WHAT IS BEING ASKED =>
The answer must be an exact reprint of the lines from the one with "Instruction: Click the SERVICE column header" through the final line of the data, with no pictures included.

RECORDS PROVIDED =>
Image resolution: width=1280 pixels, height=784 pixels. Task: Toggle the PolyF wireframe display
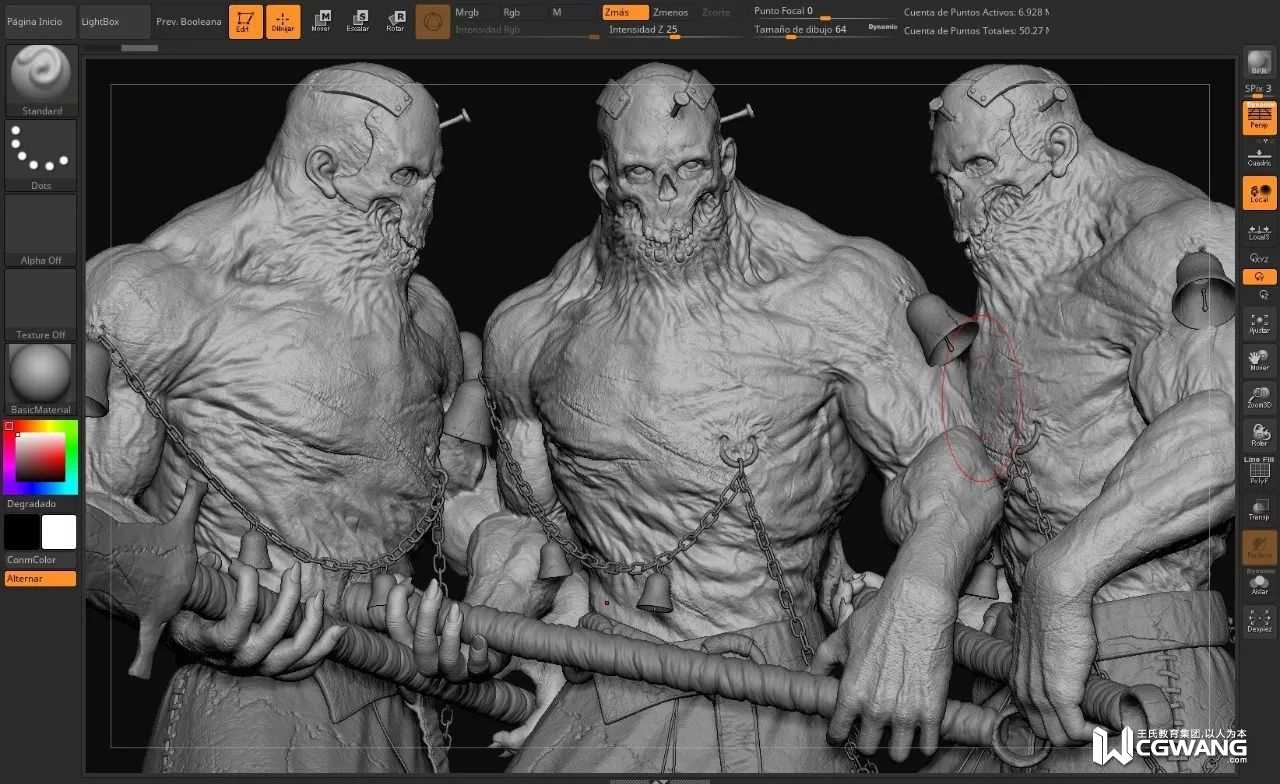coord(1259,472)
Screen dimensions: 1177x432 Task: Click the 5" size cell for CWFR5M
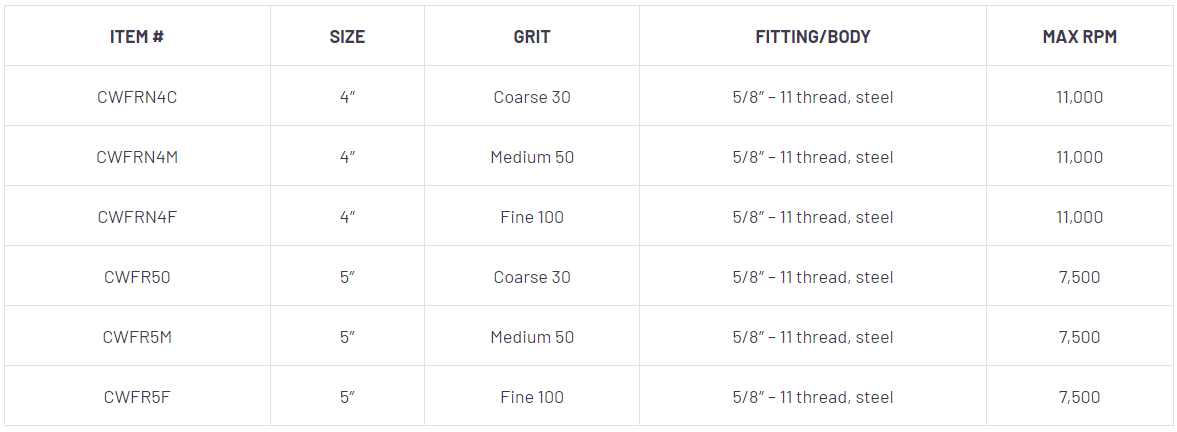pyautogui.click(x=347, y=337)
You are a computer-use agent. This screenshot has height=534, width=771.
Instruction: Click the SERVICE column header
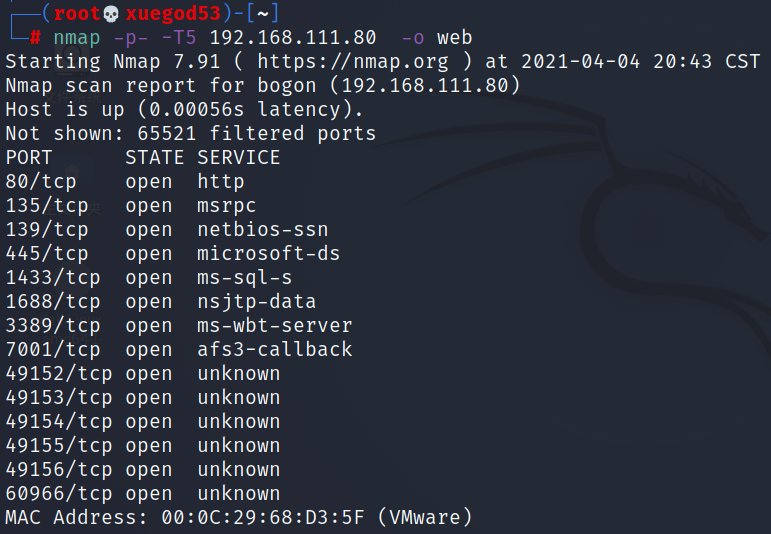[238, 158]
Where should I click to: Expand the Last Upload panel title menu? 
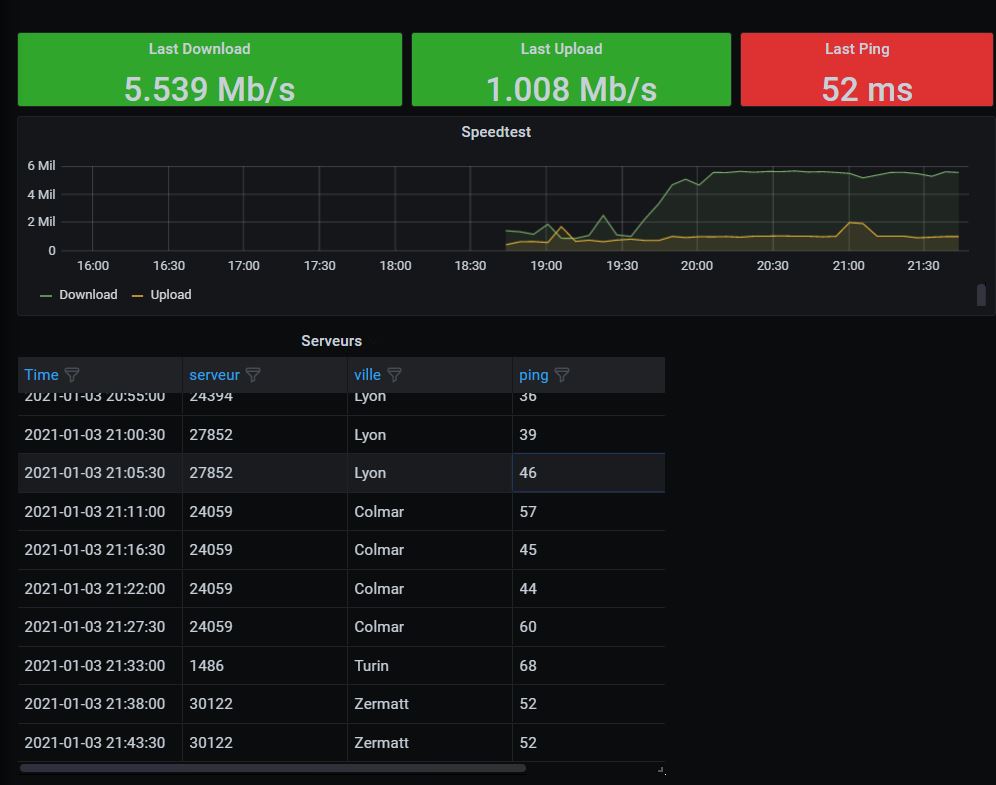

SOLUTION TO THE EXERCISE =>
Instruction: Click the SERVICE column header
[238, 158]
Where should I click to: Expand the Last Upload panel title menu? 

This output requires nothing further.